Case Report: Atrial baffles of pulmonary and systemic veins for the anatomic and physiologic repair of left atrial isomerism heterotaxy—pre- and post-operative three-dimensional reconstructions of two mirror-image pediatric hearts

\r\nGregory Perens
Gregory Perens1*Michael SilberbachMichael Silberbach2Jeffrey Frazer\r\nJeffrey Frazer3
  • 1Department of Pediatrics, UCLA, Los Angeles, CA, United States
  • 2Doernbecher Children's Hospital, Oregon Health & Science University, Portland, OR, United States
  • 3Department of Pediatrics, Santa Barbara Cottage Hospital, Santa Barbara, CA, United States

Intra-atrial baffles of pulmonary and systemic venous flows are relatively rarely used but are important surgical procedures for late-presenting d-transposition of the great arteries (D-TGA) or heterotaxy with anomalous venous connections. Atrial baffle surgery is employed less frequently today due to the advent of the arterial switch procedure. Two children presented with mirror-image venous connections in polysplenic heterotaxy and underwent intra-atrial baffle biventricular repairs. Both cases had ipsilateral pulmonary venous connections, interrupted inferior vena cava with azygous continuation, and concordant ventriculo-arterial connections. Furthermore, a single superior vena cava receiving the azygous and hepatic veins connected to the atrium contralateral to the sub-pulmonary right ventricle was present in both cases. Volumetric cardiac imaging using computed tomography and magnetic resonance imaging allowed for the creation of three-dimensional (3D) model reconstructions for pre-operative surgical planning and postoperative assessment of the atrial baffle pathways. The 3D model reconstructions presented here provide improved visualization and understanding of complex surgical atrial baffles.

Introduction

Intra-atrial baffles of pulmonary and systemic venous flows are relatively rarely used but are important surgical procedures for late-presenting d-transposition of the great arteries (D-TGA) or heterotaxy with anomalous venous connections. Two children presented with mirror-image venous connections in polysplenic heterotaxy with cardiac segments {A,L,I} and {A,D,S} and underwent intra-atrial baffle biventricular repairs. Both cases had ipsilateral pulmonary venous connections, interrupted inferior vena cava (IVC) with azygous continuation, and concordant ventriculo-arterial connections. Furthermore, a single superior vena cava (SVC) receiving the azygous and hepatic veins connected to the atrium contralateral to the sub-pulmonary right ventricle was present in both cases. Volumetric cardiac imaging using computed tomography (CT) and magnetic resonance imaging (MRI) allowed for the creation of three-dimensional (3D) model reconstructions for pre-operative surgical planning and postoperative assessment of the atrial baffle pathways. The 3D model reconstructions presented here provide improved visualization and understanding of complex surgical atrial baffles.

Background

The first successful surgical repair of D-TGA used the atrial baffle (1). This procedure uses the patient's own cardiac tissue to baffle the normally connected systemic veins to the sub-pulmonary left ventricle and the pulmonary veins to the morphologic sub-aortic left ventricle. The procedure was modified by Mustard using external materials. Once the arterial switch, initially performed by Jatene et al., became routine (2), the atrial switch was used much less frequently. However, the atrial switch for D-TGA remains important for D-TGA cases presenting later in life and for those who are not candidates for arterial switch (3, 4). Furthermore, the anomalous venous connections in heterotaxy may require intra-atrial baffling for either a physiologic (morphologic left ventricle) or a full anatomic (sub-pulmonary morphologic right ventricle) repair. Biventricular repair for left isomerism was reported as early as 1995 (5).
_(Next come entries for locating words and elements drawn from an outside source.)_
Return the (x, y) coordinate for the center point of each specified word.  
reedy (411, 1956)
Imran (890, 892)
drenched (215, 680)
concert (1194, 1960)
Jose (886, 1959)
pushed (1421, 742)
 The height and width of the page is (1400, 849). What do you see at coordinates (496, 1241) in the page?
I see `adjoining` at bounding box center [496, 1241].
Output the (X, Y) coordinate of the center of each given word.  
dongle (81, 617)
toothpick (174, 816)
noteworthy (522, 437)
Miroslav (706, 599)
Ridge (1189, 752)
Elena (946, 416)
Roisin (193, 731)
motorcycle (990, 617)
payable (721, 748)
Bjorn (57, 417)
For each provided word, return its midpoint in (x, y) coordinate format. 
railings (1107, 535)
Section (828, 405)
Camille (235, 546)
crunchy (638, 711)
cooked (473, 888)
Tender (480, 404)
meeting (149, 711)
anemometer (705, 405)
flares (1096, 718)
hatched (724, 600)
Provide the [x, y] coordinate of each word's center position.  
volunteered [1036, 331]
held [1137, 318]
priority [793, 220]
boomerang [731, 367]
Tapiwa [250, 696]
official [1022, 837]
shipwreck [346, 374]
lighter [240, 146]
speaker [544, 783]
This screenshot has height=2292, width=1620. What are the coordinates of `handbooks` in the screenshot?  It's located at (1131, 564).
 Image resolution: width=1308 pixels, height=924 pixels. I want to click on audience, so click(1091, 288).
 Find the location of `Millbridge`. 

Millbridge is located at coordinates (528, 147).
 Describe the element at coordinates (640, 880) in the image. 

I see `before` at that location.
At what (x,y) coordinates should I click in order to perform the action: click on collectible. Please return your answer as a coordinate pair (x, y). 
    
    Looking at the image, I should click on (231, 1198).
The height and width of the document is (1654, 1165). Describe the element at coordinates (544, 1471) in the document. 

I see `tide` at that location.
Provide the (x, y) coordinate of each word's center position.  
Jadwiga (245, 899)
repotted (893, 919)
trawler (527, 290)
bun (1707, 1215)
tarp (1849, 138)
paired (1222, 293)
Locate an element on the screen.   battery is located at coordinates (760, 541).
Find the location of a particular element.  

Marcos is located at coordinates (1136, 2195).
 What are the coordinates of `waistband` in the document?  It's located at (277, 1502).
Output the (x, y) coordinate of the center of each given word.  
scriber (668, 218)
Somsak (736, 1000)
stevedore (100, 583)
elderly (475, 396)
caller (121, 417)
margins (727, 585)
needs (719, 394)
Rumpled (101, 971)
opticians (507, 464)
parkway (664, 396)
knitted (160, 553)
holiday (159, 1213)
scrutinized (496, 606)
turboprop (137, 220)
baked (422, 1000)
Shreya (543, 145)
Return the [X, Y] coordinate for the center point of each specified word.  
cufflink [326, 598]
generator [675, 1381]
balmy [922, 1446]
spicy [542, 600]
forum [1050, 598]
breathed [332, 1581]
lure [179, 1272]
An atrial baffle for the venous anatomy in hearts with heterotaxy is not necessarily the same as that in hearts with normal venous anatomy with D-TGA. Anomalous venous connections are common in both asplenia and polysplenia heterotaxy. While specific venous anatomy is common to one or the other, such as interrupted IVC and ipsilateral pulmonary veins in polysplenia, a variety of other arrangements of the superior vena cava, hepatic veins, and total anomalous pulmonary venous drainage are possible. A subset of heterotaxy cases can result in a biventricular repair (68). When two adequate ventricles are present, the venous anatomy must be septated to create either a physiologic repair with a morphologic sub-aortic right ventricle or a full anatomic and physiologic repair with a concordant ventriculo-arterial connection.

3D model reconstruction and printing from cardiac MRI and CT have been described for pre-surgical planning to determine the feasibility of biventricular repair, most notably in hearts with a double-outlet right ventricle. The use of 3D printing in surgical planning for complex anomalous venous connections is becoming more commonly reported (810), and they include cases requiring various types of atrial baffles (8, 11). While the clinical outcomes of cases using 3D coronary heart disease (CHD) models have been reported, little has been reported on the 3D representations of the post-surgical anatomy.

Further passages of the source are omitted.